The shifting mindsets have been changing from “Design to Succeed” to “Design to Fail”. Enterprise data storage architects over compensate in designing data storage and data processing frameworks, resulting in unequal load balancing of usage and processing. The flip side is to always think that the design of the data ecosystem will have to fail at some point and provisions are made to respond to these failures and work around these failures to continue the data processing services.
Furthermore, SAN and NAS designs are seen as a subsystems beneath the applications layer, designed to serve data separately. Data stream applications would prefer the data storage to be adjunct and side-by-side to many of these data stream applications that are heavily utilizing in-memory architectures for high speed processing, with object storage having the best of qualities and the most natural fit for these types of applications.
Not all object storage platforms are the same
The voices of sources and sinks can only get louder from here. Their rise to prominence in the data stream applications into the world of data storage helps in a creating a new universe of data storage and data processing. I see no near potential data storage architectures that can address what data stream applications are looking for other than object storage. It is time we strengthen the narratives of object storage.
One very important to note here is that not all object storage are the same. Industry analysts have already acknowledged this divergence and prominent technology analyst firm GigaOM has rightly pointed out this dichotomy. One is Enterprise Object Storage and the other High Performance Object Storage.
Object storage should no longer to look upon as the “cheap-and-deep” archive storage that was once considered slow and clumsy. Still advocated by the earlier (and archaic) object storage technologies like Hitachi HCP (acquired from Archivas in 2007 and previously known as Hitachi Content ARCHIVE Platform or HCAP) or NetApp StorageGRID (acquired from Bycast in 2010), these architectures are dated and meant for the spinning hard disk drives era. And adding flash SSDs to the bulky architecture does not count as high performance object storage because their object storage architectures are designed for the “cheap-and-deep” archiving category of the market segment.
Furthermore, many of the sources and sinks integrations are located at the edge and end points. Having a thick architecture like the technologies in the Enterprise Object Storage category defeats the purpose of being agile and nimble in data stream applications.
The right type of object storage to address this data stream applications is the high performa object storage. It is time to look at an object storage with a high performance core engine, small footprint and integrates extremely well with data stream applications.
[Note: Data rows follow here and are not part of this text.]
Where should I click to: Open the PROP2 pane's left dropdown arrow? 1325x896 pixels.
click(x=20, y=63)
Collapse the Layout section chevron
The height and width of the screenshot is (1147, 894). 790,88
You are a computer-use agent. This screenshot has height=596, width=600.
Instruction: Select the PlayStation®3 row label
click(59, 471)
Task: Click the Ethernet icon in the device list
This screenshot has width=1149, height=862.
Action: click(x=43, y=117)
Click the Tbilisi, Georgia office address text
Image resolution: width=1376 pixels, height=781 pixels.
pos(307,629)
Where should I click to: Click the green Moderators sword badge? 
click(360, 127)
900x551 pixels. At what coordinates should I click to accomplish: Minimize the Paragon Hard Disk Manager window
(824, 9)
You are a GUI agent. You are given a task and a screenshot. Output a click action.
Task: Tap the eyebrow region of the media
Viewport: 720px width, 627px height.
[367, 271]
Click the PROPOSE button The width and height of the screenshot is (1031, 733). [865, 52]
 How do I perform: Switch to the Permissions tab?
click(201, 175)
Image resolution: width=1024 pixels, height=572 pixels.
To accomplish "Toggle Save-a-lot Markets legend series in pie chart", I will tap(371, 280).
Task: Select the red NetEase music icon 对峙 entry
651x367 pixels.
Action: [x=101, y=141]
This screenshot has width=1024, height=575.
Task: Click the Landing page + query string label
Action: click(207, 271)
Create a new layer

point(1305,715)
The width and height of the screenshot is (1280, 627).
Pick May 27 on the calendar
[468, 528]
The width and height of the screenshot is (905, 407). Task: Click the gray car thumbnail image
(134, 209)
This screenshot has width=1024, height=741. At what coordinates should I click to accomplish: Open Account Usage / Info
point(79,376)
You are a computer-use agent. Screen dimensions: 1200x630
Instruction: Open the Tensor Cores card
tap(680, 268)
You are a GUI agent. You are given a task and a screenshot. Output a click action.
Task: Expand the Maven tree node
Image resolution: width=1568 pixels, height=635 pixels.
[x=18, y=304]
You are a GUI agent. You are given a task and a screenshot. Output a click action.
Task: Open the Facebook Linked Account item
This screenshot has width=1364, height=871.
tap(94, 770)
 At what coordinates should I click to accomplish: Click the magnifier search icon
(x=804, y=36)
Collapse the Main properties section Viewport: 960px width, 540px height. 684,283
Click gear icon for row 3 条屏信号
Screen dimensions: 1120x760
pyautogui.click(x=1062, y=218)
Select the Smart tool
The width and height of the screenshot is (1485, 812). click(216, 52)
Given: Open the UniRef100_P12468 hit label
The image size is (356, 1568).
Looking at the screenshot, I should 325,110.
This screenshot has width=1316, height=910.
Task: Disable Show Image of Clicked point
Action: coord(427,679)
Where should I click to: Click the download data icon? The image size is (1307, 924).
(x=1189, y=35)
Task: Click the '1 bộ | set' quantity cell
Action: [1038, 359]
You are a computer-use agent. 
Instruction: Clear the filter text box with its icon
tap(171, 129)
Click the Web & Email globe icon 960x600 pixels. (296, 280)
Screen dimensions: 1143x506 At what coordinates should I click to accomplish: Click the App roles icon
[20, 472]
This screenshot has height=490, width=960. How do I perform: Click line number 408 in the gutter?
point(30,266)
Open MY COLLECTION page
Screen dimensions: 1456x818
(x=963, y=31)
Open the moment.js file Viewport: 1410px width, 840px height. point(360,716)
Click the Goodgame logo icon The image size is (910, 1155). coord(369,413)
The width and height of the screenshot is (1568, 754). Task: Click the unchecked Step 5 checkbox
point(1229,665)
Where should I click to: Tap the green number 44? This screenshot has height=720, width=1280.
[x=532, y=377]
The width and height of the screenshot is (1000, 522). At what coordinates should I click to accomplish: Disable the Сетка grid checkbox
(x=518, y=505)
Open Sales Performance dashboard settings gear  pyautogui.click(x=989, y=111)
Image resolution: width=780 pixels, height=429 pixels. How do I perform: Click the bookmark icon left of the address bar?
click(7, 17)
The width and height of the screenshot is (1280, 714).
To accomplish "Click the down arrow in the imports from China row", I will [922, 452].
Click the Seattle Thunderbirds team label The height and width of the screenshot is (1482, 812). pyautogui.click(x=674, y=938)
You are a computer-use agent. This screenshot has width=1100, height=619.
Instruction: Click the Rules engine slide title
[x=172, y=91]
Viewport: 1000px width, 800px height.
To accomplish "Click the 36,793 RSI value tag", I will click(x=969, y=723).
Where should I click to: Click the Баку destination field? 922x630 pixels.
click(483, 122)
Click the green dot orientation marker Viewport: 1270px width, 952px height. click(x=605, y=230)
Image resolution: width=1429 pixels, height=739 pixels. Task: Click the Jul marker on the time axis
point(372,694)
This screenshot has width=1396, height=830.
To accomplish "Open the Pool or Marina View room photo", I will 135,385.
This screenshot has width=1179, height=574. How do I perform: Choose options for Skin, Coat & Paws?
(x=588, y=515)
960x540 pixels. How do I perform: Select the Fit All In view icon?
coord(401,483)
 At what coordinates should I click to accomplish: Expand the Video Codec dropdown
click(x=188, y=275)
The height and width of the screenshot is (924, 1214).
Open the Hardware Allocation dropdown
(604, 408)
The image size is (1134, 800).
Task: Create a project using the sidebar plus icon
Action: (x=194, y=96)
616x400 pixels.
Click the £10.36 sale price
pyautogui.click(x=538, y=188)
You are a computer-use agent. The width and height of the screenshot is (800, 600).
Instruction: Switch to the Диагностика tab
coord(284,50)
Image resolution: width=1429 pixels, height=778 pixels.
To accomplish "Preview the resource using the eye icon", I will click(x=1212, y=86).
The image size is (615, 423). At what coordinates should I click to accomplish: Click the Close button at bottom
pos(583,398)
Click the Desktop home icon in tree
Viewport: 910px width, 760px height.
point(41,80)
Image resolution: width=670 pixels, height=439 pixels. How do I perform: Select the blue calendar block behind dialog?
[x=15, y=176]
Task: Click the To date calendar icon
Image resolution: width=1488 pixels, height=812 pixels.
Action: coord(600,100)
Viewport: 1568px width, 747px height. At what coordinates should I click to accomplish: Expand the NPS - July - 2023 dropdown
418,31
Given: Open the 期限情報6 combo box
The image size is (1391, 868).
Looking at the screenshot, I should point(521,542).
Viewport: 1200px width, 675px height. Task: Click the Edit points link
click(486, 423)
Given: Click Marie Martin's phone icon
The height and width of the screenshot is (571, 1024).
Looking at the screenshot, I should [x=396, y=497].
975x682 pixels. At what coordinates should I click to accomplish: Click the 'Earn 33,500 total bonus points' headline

MinIO, an object storage technology I have been following (and practising occasionally) for about 5 years now, already has amassed a large integrated universe with many data stream processing frameworks and more are coming to their party. Built with blazing fast GoASM and Go, it is extremely efficient, and the server component is less than 50MB (yes, Megabytes!). And yes, MinIO is strictly consistent with strong data persistency.
- [ Note ] One of the challenges in early distributed object storage is consistency. This is where CAP (Consistency, Availability, Partition Tolerance) theorem comes into play. Object storage can be eventual consistent or strict consistent.
MinIO has also made smart integration frameworks with Kubernetes, VMware ®Tanzu, Splunk and scores of cloud native applications such as PrestoDB, CockroachDB, Apache Spark. InfluxDB, Apache Kafka and so many more.
It’s a changing world. We as data storage architects are taking on additional roles now and this includes being a storage plumber as well. And these are sources and sinks that are fast becoming part of our world as well.